La sposa cadavere di Schulze nell’edizione Abeditore
Una breve premessa sul soggetto.
Le origini della leggenda della sposa cadavere risalgono al racconto intitolato
Il dito, scritto dal rabbino Isaac ben Solomon Luria, un mistico e
letterato di Safed, in Galilea, vissuto nel Cinquecento.

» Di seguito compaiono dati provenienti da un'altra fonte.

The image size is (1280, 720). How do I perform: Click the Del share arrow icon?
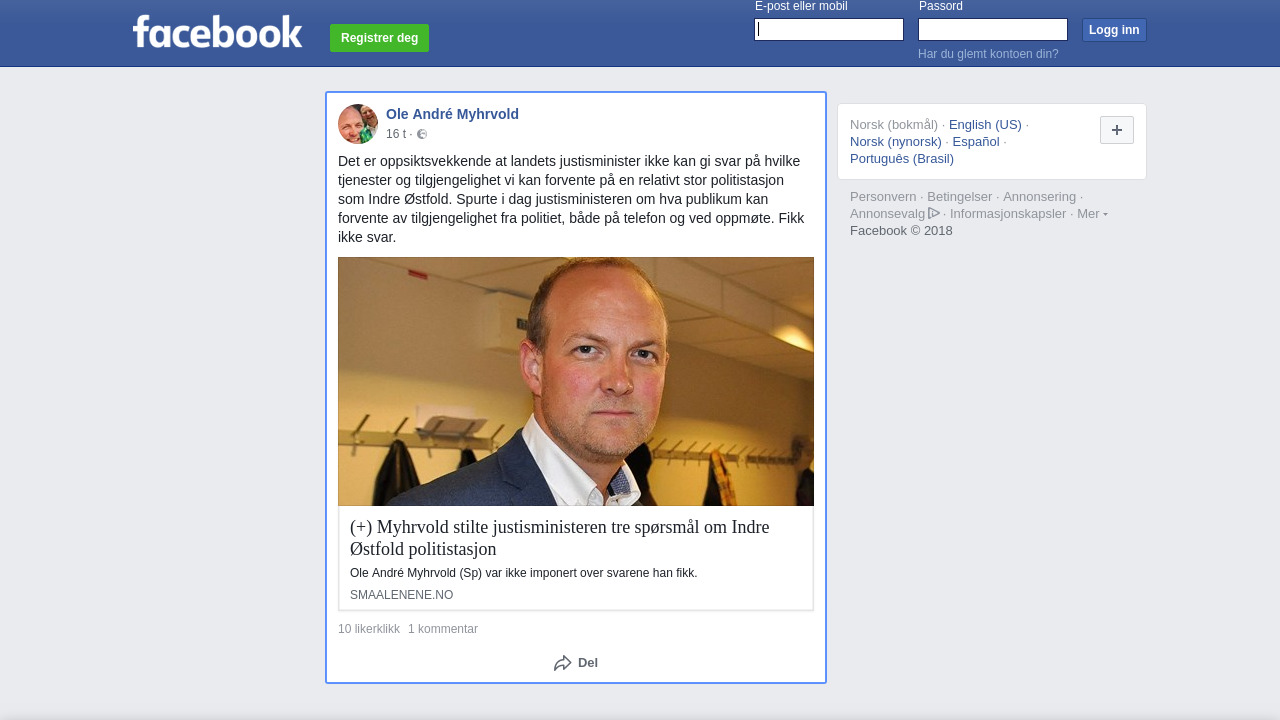(563, 663)
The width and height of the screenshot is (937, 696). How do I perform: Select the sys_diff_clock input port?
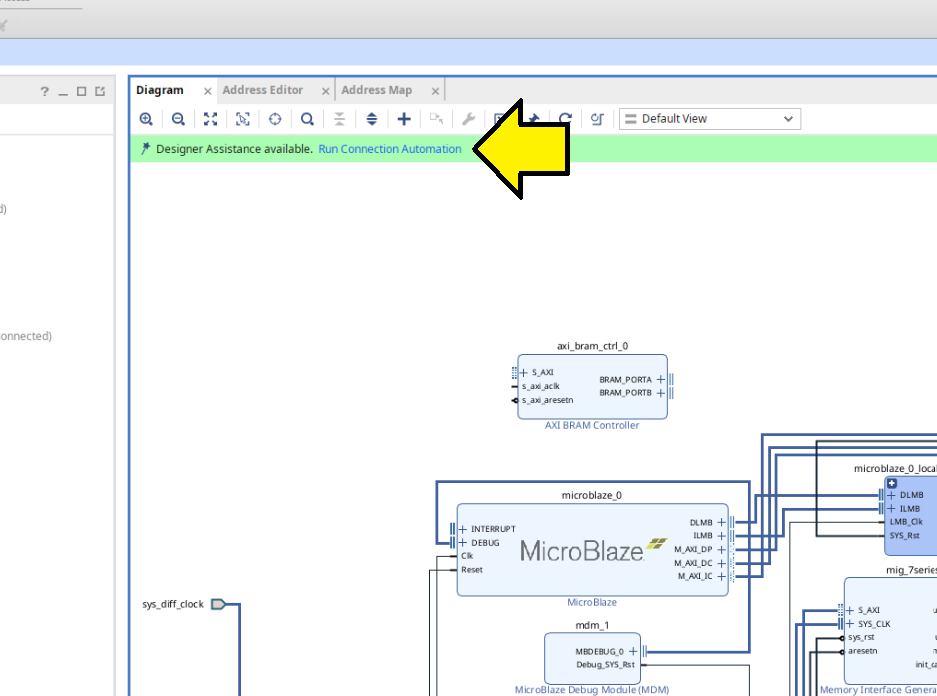click(218, 604)
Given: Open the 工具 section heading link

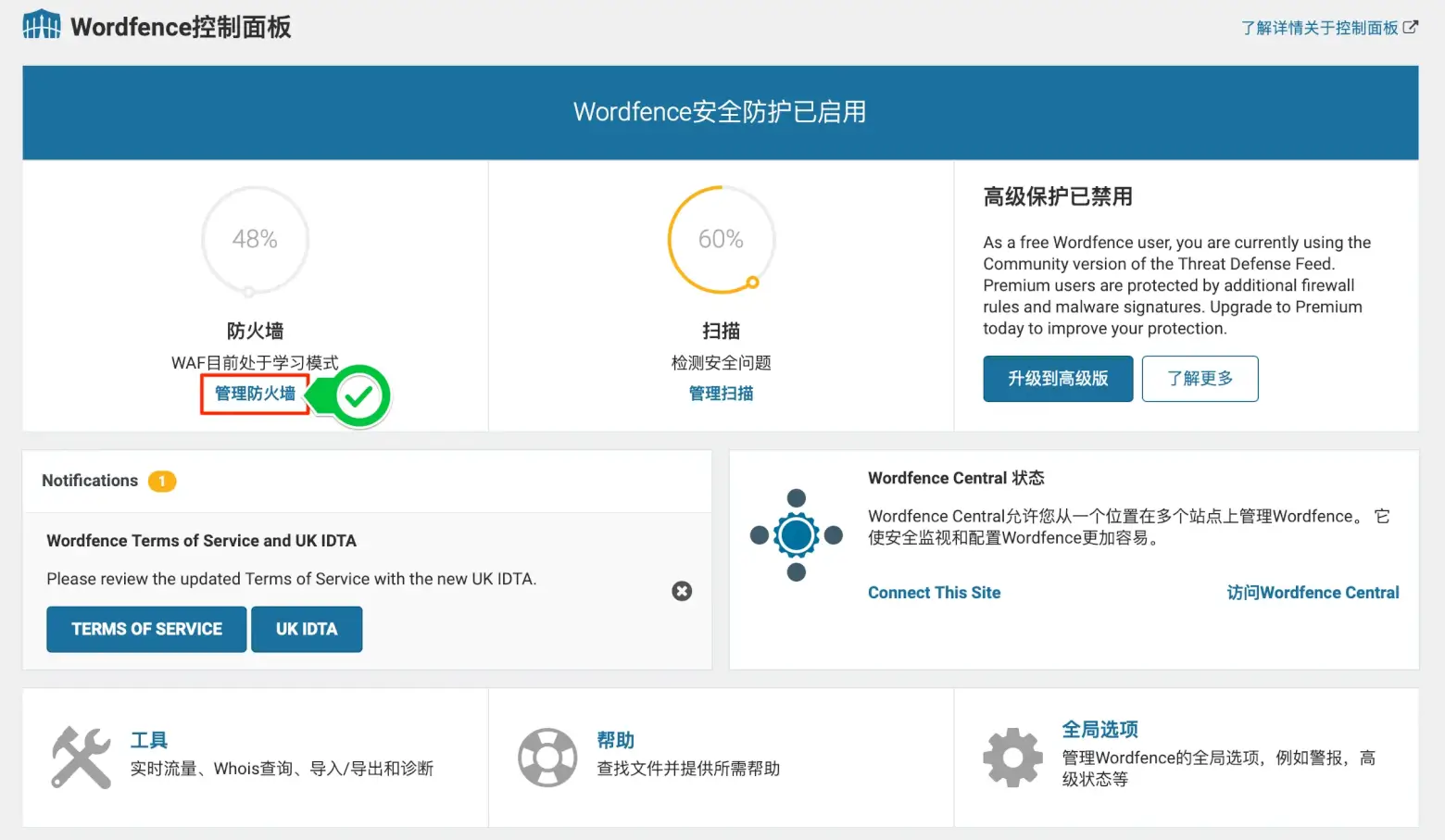Looking at the screenshot, I should [x=148, y=739].
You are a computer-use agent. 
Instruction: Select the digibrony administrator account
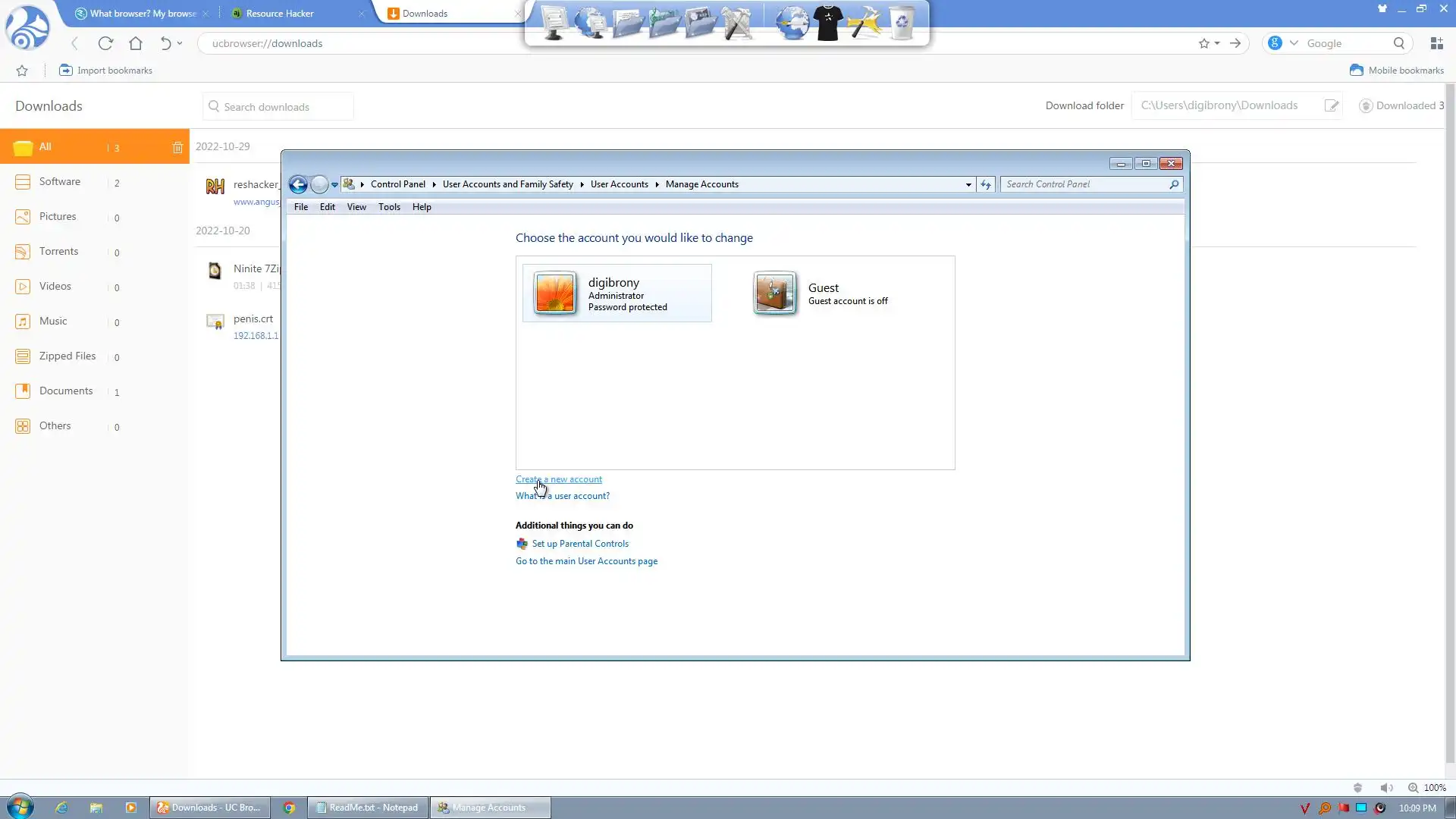[x=617, y=293]
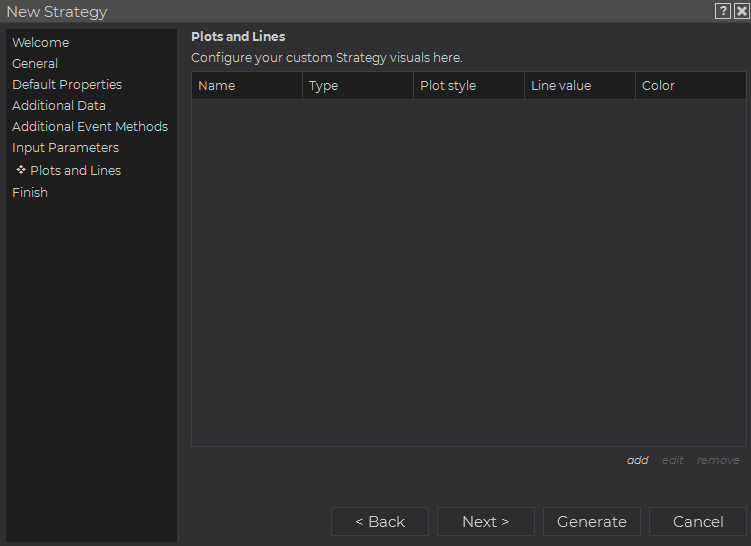Open the Input Parameters step

click(66, 148)
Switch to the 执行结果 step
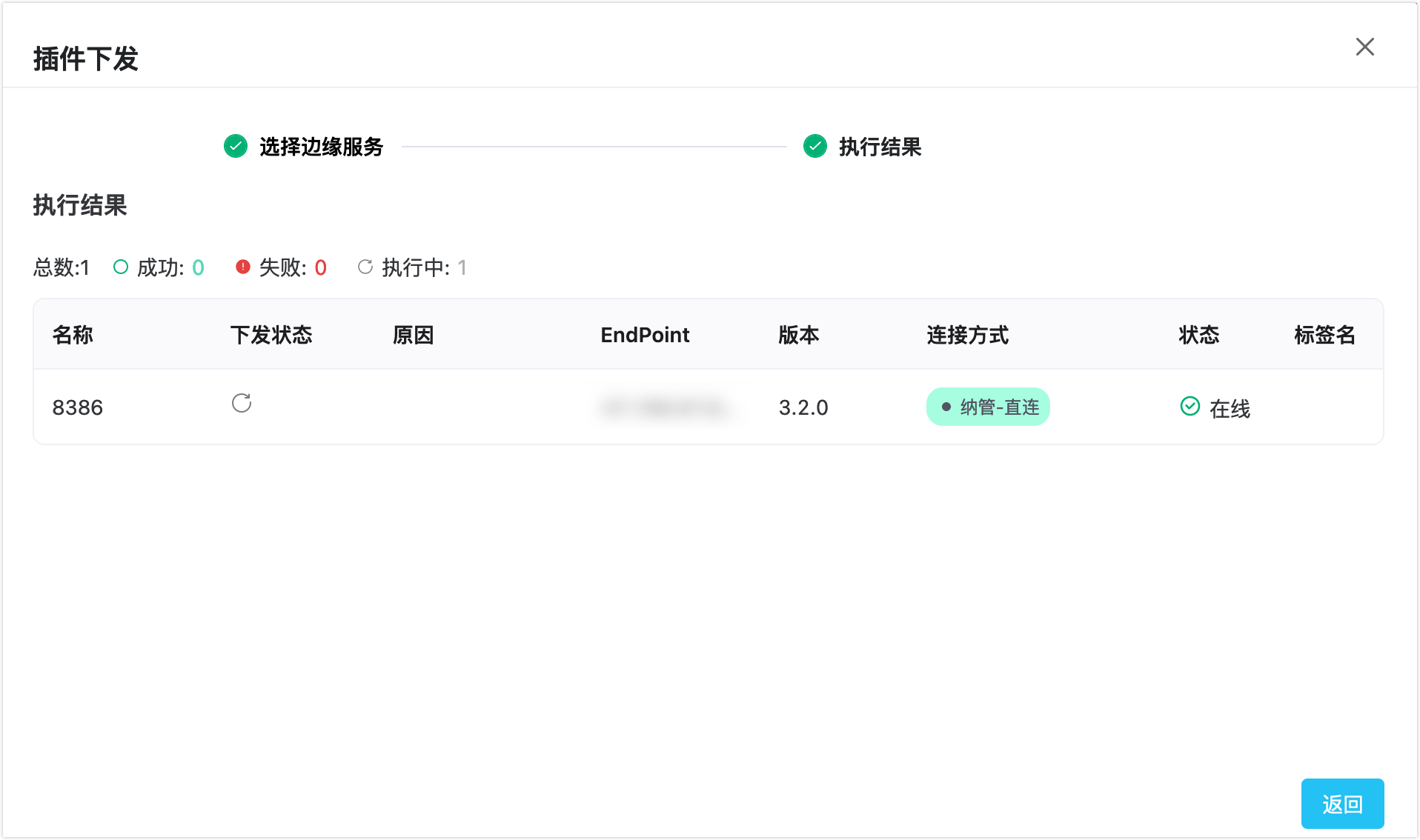The width and height of the screenshot is (1420, 840). pos(879,147)
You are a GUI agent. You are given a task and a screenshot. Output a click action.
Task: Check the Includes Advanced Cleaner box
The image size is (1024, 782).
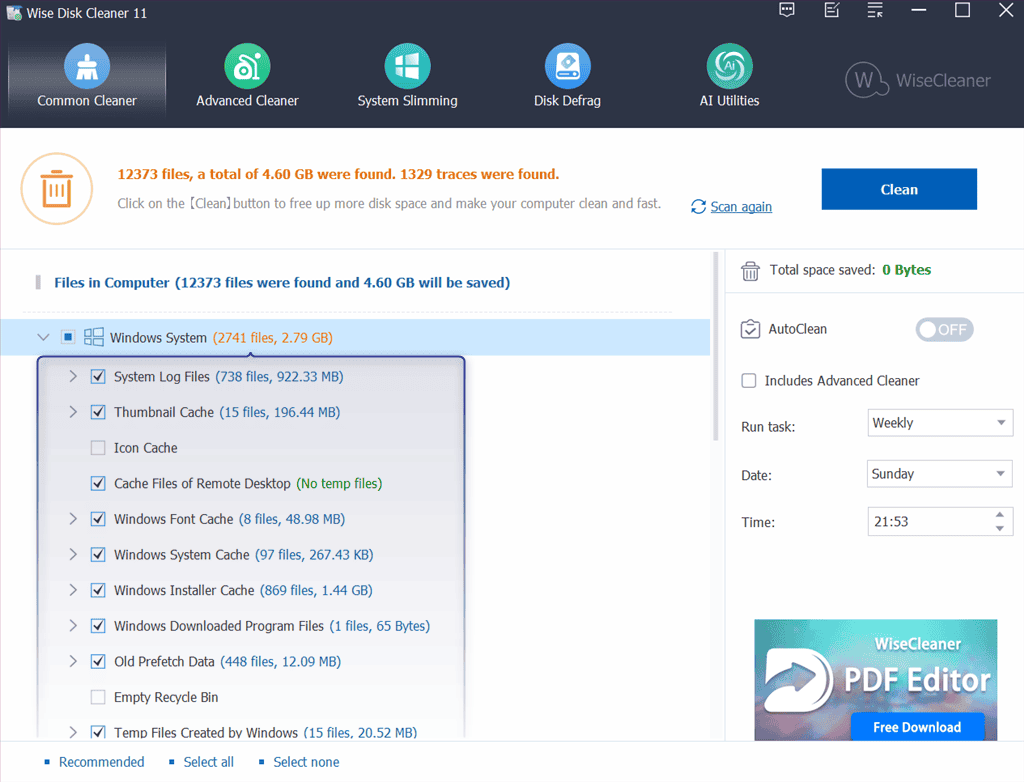click(x=749, y=381)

La versione russo-ebraica del XIX secolo racconta di una donna uccisa nel giorno del suo matrimonio: un uomo che sta per sposarsi nota un ramo fuoriuscire dalla terra e per gioco infila l’anello sull’arbusto, che si rivela essere la mano scheletrica della donna defunta. L’uomo, ancora inconsapevole, danza e presta i giuramenti matrimoniali e allora la donna emerge dalla terra e si dichiara sua moglie: la promessa sposa vivente, per spezzare la maledizione, promette alla donna di crescere i loro futuri bambini in suo onore e placa la creatura.
Il rimaneggiamento forse più
riuscito – e certamente il più famoso – è il racconto Die Todtenbraut di
Friedrich August Schulze, inserito nel secondo volume del suo Gespensterbuch.
Ma per quale ragione vale la pena
leggere questa opera di Schulze nell’edizione Abeditore?
Innanzitutto, è la migliore
traduzione italiana, realizzata da Chiara Gianni sul testo tedesco, con un
ottimo trattamento anche della punteggiatura particolare adottata dall’Autore.
L’edizione Caravaggio, per esempio, è tradotta dal testo francese, così come le
edizioni ormai fuori commercio.
In secondo luogo, è l’edizione più
curata in termini estetici, con una copertina in rilievo molto elegante e un
corredo di illustrazioni scelte con evidente studio da parte di Lorenzo Inca.
Anche qui, a differenza dell’edizione Caravaggio, risulta essere più elegante,
con quel bianco “ricamato” che allude all’abito da sposa e con una scelta di
immagini più adatte a un contesto gotico ottocentesco.
Infine, scegliere la versione di
Abeditore è un’ottima maniera per sostenere questa preziosa casa editrice, che
nel 2024 è andata incontro a non poche sfortune.
Come anticipato, la leggenda della
sposa cadavere ha origini ebraiche, ma si diffonde a macchia d’olio in tutta
Europa, influenzando il gotico inglese e scrittori tedeschi come Hoffmann (L’uomo
della sabbia) e francesi come Dumas padre (La donna dal collier di
velluto) e Prosper Mérimée (La Venere d’Ille).
La versione di Schulze è complice
di tale diffusione: compare nel 1810 e due anni dopo viene tradotta in francese
da Jean-Baptiste Benoît Eyriés e inserita nella celebre raccolta Fantasmagoriana,
su cui tanto è stato detto. Al centro della storia, il tema dell’espiazione e
il ritorno sulla terra di un fantasma che finisce per impersonare donne
attraenti, in attesa che qualcuno sappia resisterle.
In conclusione, la postfazione
della stessa Chiara Gianni, nell’edizione Abeditore, è un ricco commento
all’opera, in cui si interpreta la figura del fantasma come un connubio tra la
donna-santa e la femme fatale, mostrando tutta l’attualità del racconto.